Beobachte im Rückspiegel, wie Vater und Mutter aus ihrem verkehrsgelben Hochsicherheitslabor treten, um mich - ja, was eigentlich? - zurückzuhalten? Ich warte einen Augenblick. Die beiden tapsen, Arm in Arm, mit ihren angstdurchflochtenen Betroffenheitsmienen hinter meinen Wagen und stocken dann unvermittelt, als ihnen die Nähe zu groß wird. Kenn ich nicht anders. Die auch nicht. Zeitlupig öffnen sich ihre lautlosen Münder, jedoch will ich nicht länger warten.
Der wirbelnde Staub meines Aufbruchs mantelt meine Eltern in Gräue ein und deckt auf, was sie bedauerlicherweise sind. Monochrome Schemen. Ich muss jetzt weg. Richtung Horizont. In den Spuren, die mein Bruder schon vier Jahre zuvor tief in den Asphalt fräste.
Ich biege in die Hauptstraße ein und betrachte das Batallion wolkendurchstoßender Glas- und Stahlquader, durch deren Fluchten lethargisierende Hektik zieht. Muss diesem reizüberflutenden Ort der Konformität entkommen, bevor er mich gänzlich vereinnahmt und versklavt.
So wie all meine mir völlig unbekannten Freunde, an denen ich vorbeifahre und die ich mit erhobener Hand versuche abschiedlich zu grüßen. Doch sie beachten mich nicht. Von artifiziellen Auren umgeben paradieren die Willensbetäubten kuhgleich ins Leere. Angezogen vom verlockenden Wohlklang der Sirenen, die die Behüter des Friedens von ihren papiernen Herren in die gebundenen Hände gedrückt bekamen. Ich konnte diese Melodie noch nie ausstehen. Kopfschüttelnd setze ich meine Fahrt fort.
Und dann bemerke ich, dass meine erste Liebe überraschend aus einer Seitengasse heraus sprintet und sich in meinen Weg stellt. Als sie erkennt, dass ich nicht gewillt bin anzuhalten, hechtet sie mit einem beherzten Sprung auf meine Motorhaube. Soviel Courage hätte ich ihr nicht zugetraut. Sie war diejenige, die sich damals gleich einem mürrischen Esel dem nächsten Schritt verweigert hat. Jetzt ist sie plötzlich mutig, schlägt wutentbrannt auf meine Windschutzscheibe ein und will mich so zum Stoppen zwingen. Aber helfen wird ihr das auch nicht. Habe meinen Wagen nämlich mit vergangenheitsabweisender Unversöhnlichkeitspolitur behandelt.
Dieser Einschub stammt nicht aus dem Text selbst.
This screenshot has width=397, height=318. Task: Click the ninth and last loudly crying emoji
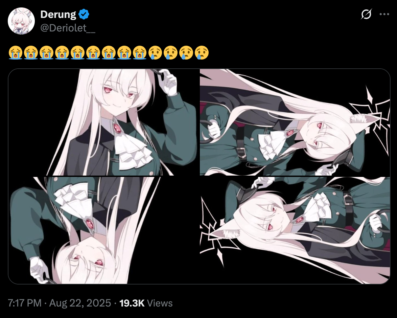point(140,53)
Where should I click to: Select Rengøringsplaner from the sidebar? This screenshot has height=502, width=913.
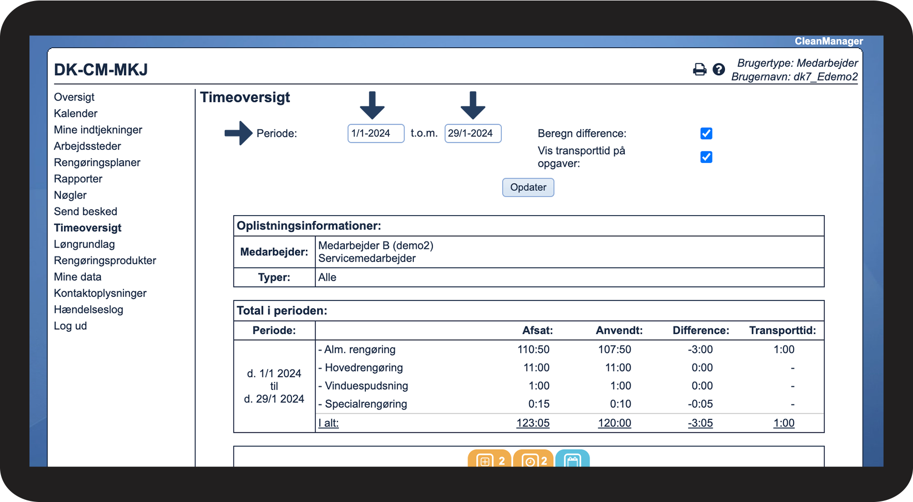[97, 163]
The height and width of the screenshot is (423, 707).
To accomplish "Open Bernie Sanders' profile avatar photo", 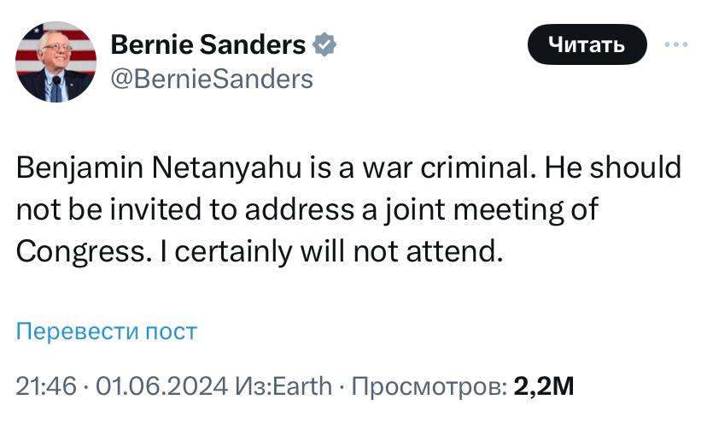I will coord(56,63).
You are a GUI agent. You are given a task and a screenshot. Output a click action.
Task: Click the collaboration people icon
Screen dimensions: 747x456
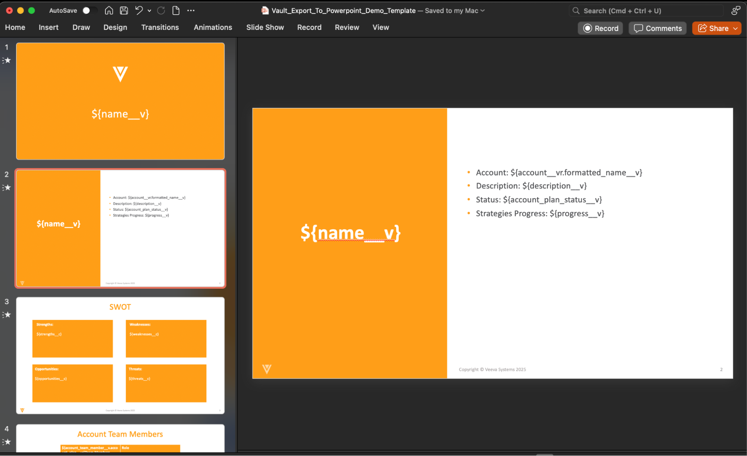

Und so verliert sie in einer Neunziggradkurve den Halt, schleudert hellkreischend durch die Luft und zerschellt an ihrer roten Ampel. Ja, ihre Chance hat sie vor langer Zeit vertan.
Als ich dann den Horizont namens Ortsausgangsschild erreiche und passiere, nehm ich SIE endlich haptisch wahr. Lebenssatte Selbstbestimmung versprechend. Meine Grüne Welle.
Voll panischer Vorfreude trete ich das Gaspedal durch, rase in die Welle hinein und lass mich von ihr in eine unbestimmte Zukunft strömen.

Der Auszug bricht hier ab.